Any conventional chemical or physical blowing agents may be used to produce the [0022] foam sheet 12. Preferably, the blowing agent is a physical blowing agent such as carbon dioxide, ethane, propane, n-butane, isobutane, pentane, hexane, butadiene, acetone, methylene chloride, any of the chlorofluorocarbons, hydrochlorofluorocarbons, or hydrofluorocarbons, as well as mixtures thereof.
The blowing agent may be mixed with the polyolefin in any desired amount to achieve a desired degree of expansion in the resultant foam. Generally, the blowing agent may be added to the polyolefin in an amount ranging from about 0.5 to about 80 parts by weight, based on 100 parts by weight of the polyolefin. More preferably, the blowing agent is present at an amount ranging from about 1 to about 30 and, most preferably, from about 3 to about 15 parts per 100 parts by weight of the polyolefin. [0023]

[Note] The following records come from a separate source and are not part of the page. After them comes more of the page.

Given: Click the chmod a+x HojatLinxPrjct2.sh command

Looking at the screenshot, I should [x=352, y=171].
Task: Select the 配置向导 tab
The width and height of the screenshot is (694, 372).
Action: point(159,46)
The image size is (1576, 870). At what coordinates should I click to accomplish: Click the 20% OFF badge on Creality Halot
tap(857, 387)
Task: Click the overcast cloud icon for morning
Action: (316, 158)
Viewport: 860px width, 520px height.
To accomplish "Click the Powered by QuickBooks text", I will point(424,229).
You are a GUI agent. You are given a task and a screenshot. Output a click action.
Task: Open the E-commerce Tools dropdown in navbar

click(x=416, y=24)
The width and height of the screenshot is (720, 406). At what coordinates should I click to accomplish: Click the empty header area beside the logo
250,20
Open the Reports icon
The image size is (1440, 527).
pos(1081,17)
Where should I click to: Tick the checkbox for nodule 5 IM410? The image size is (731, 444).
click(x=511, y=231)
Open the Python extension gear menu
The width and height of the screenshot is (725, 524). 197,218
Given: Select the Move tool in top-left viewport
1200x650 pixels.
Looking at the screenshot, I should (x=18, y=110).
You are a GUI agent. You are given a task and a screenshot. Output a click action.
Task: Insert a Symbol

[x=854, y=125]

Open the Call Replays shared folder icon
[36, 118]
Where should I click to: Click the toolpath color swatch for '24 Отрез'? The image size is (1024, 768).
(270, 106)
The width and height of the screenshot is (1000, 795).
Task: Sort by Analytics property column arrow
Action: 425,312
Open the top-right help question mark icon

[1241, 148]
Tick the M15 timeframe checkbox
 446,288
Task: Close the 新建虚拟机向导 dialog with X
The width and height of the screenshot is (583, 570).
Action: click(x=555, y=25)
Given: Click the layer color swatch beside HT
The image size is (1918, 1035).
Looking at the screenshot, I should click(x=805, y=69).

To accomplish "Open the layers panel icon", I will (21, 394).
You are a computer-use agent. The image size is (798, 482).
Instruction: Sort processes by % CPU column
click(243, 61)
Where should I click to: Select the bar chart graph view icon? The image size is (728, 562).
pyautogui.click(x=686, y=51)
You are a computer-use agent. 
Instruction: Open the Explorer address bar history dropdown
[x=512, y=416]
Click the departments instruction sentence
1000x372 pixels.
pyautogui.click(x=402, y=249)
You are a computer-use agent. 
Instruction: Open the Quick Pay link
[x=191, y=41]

If desired or necessary, various additives may also be included with the polyolefin. For example, it may be desirable to include a nucleating agent (e.g., zinc oxide, zirconium oxide, silica, talc, etc.) and/or an aging modifier (e.g., a fatty acid ester, a fatty acid amide, a hydroxyl amide, etc.). Other additives that may be included if desired are pigments, colorants, fillers, antioxidants, flame retardants, stabilizers, fragrances, odor masking agents, and the like. [0024]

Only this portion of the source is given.